Wednesday, September 23, 2020, 2:30pm to 4:00pm

Location: 

YouTube (link below)

Larry Wolff will speak about his new book about the Greek Catholic Church: Disunion within the Union:  The Uniate Church and the Partitions of Poland, which was recently published by HURI.

YouTube stream: https://youtu.be/YY8-oJlz-zI

The book discusses how the Greek Catholic Church responded to the exceptionally difficult political circumstances created by the partitions of Poland which involved subjecting a large part of the Uniate population to the rule of Russia under Catherine II.  During the lecture, Wolff will speak about his own academic  involvement with this subject in the context of Ukrainian studies and Harvard's Ukrainian Research Institute, and about his understanding of the strategic challenges of survival for the Uniate Church, created in early modern Europe at the end of the sixteenth century, and adapting to the advent of modern social and political circumstances at the end of the eighteenth century.

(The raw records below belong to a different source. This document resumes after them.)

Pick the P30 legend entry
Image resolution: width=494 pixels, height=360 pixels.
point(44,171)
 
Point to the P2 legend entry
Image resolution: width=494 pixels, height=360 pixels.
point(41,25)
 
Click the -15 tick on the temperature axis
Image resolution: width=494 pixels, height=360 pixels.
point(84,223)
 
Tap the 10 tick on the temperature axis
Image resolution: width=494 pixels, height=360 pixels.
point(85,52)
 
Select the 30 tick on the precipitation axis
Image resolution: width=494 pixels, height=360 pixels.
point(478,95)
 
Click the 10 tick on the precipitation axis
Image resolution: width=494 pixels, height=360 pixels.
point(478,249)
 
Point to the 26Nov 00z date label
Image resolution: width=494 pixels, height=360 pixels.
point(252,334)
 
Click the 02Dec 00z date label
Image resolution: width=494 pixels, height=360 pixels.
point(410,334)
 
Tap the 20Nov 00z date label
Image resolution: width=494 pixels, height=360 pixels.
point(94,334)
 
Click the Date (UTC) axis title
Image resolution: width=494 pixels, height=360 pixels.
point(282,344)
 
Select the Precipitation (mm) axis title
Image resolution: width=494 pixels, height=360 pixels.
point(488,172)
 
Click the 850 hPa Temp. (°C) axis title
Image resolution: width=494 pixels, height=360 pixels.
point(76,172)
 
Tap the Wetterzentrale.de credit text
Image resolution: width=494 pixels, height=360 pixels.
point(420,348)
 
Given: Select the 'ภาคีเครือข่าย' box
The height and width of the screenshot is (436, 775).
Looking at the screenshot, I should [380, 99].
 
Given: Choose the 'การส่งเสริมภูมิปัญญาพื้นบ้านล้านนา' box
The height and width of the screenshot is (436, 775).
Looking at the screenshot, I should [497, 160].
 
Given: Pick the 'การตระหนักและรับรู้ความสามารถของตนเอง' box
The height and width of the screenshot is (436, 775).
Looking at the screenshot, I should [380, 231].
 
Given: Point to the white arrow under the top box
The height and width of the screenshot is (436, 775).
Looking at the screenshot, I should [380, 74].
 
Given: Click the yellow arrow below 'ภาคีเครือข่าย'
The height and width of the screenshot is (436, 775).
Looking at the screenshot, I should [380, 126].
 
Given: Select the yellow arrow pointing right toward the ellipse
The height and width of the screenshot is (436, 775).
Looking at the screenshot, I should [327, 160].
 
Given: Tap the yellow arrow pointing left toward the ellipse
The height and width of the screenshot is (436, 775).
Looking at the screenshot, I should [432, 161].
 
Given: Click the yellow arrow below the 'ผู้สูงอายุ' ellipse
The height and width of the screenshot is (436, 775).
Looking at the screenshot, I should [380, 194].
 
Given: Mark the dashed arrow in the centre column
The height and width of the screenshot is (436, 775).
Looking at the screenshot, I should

Larry Wolff works on the history of Eastern Europe, the Habsburg Monarchy, the Enlightenment, and on the history of childhood. He has been most interested in problems concerning East and West within Europe: whether concerning the Vatican and Poland, Venice and the Slavs, or Vienna and Galicia. In the book Inventing Eastern Europe (1994) he developed the argument that Eastern Europe was "invented" in the eighteenth century by the philosophes and travelers of the Enlightenment, who attributed meaning to a supposed division of Europe into complementary regions: Western Europe and Eastern Europe. Wolff has analyzed Western perspectives on Eastern Europe as a sort of "demi-Orientalism," negotiating a balance between attributed difference and acknowledged resemblance. In books about Venetian perspectives on Dalmatia (Venice and the Slavs, 2001) and Habsburg perspectives on Galicia (The Idea of Galicia, 2010), he has attempted to explore the meaning of "Eastern Europe" within imperial frameworks and the ideology of empire. His research also addresses the the history of child abuse, Turkish subjects, and music, particularly opera.